Description of the task:
Nothing but the lines from the one containing "[Why Africa’s Lion" to the end of the records below should be output, each exactly as written.

Stored data entries
◆ ◆ ◆

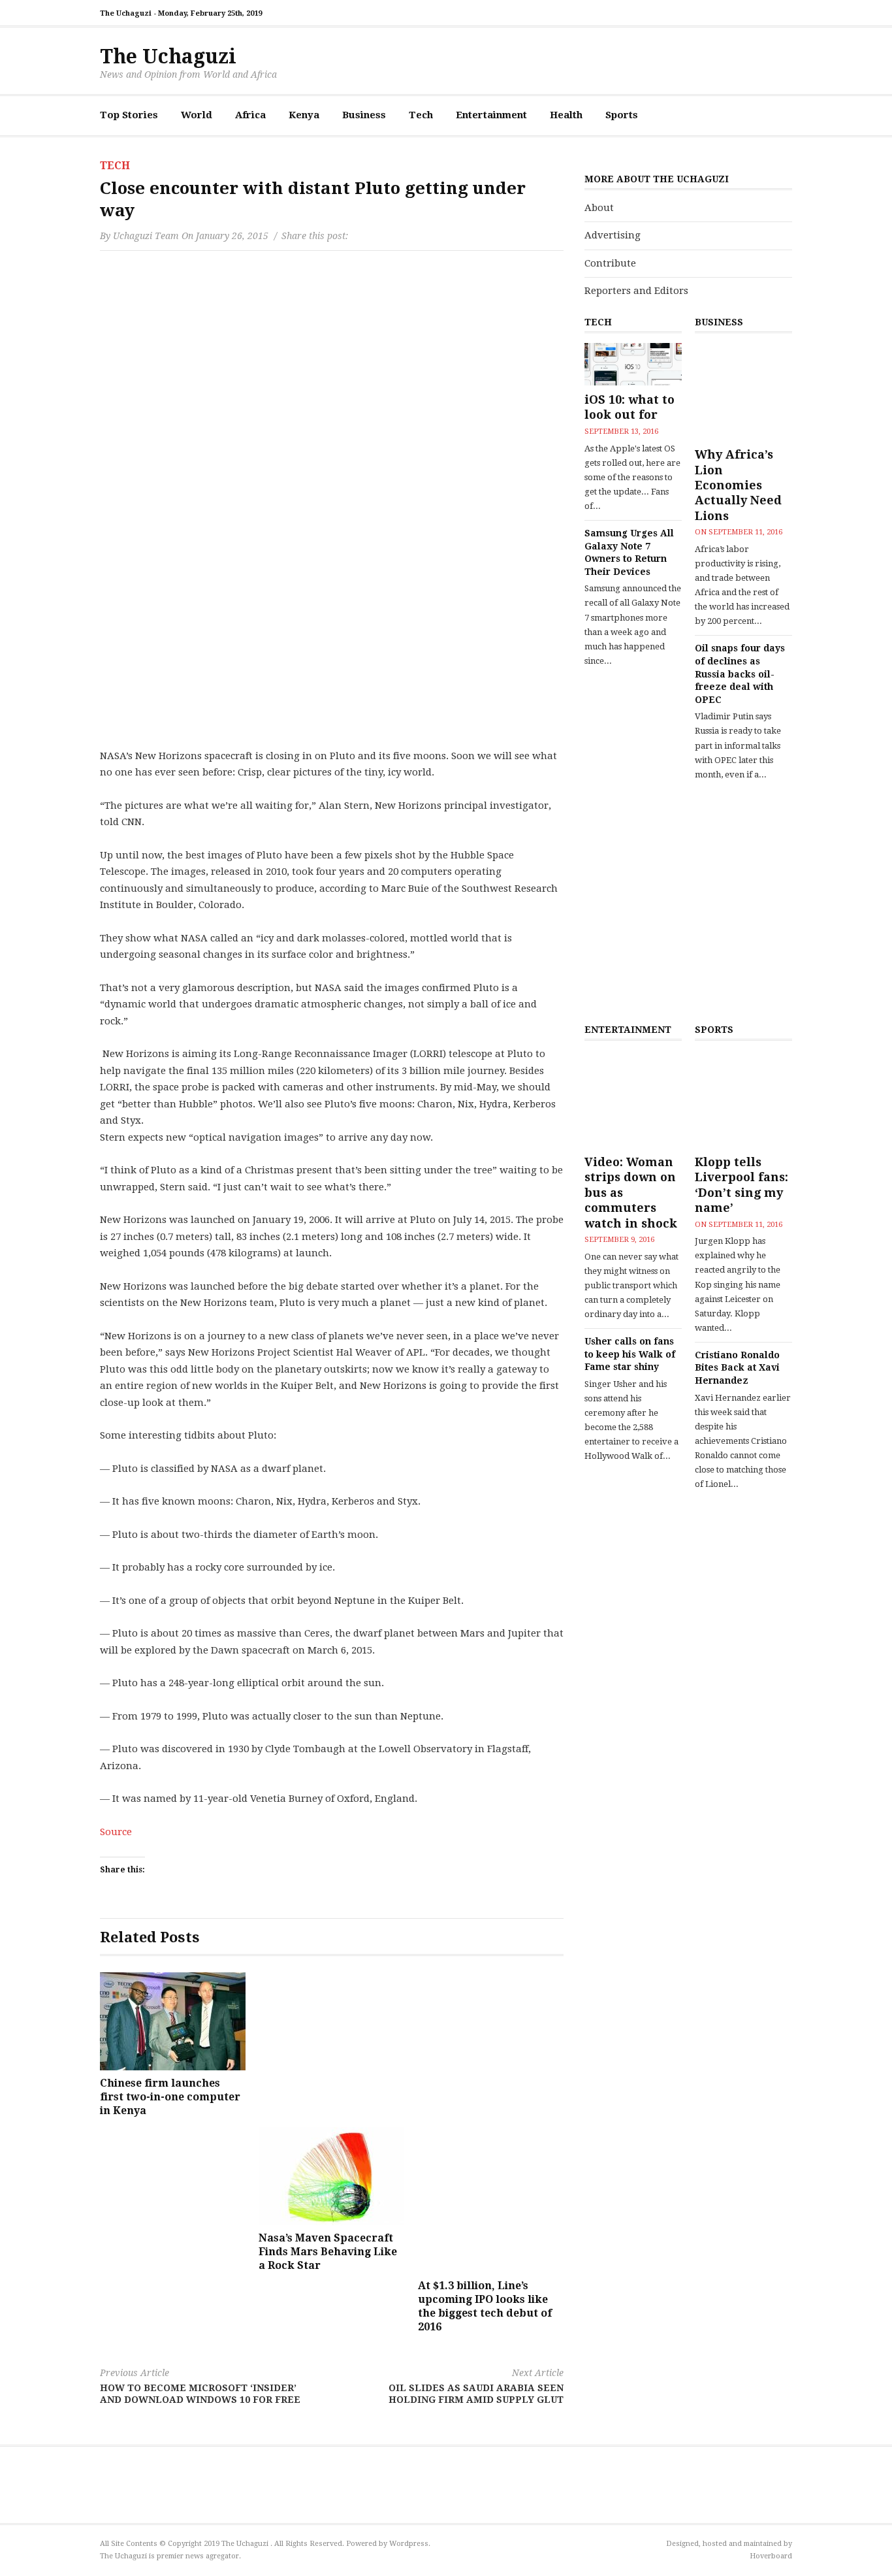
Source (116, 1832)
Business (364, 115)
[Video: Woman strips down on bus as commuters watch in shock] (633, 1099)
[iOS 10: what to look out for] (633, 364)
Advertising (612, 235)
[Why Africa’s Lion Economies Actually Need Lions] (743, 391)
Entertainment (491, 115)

◆ ◆ ◆

Result of this exercise:
[Why Africa’s Lion Economies Actually Need Lions] (743, 391)
Entertainment (491, 115)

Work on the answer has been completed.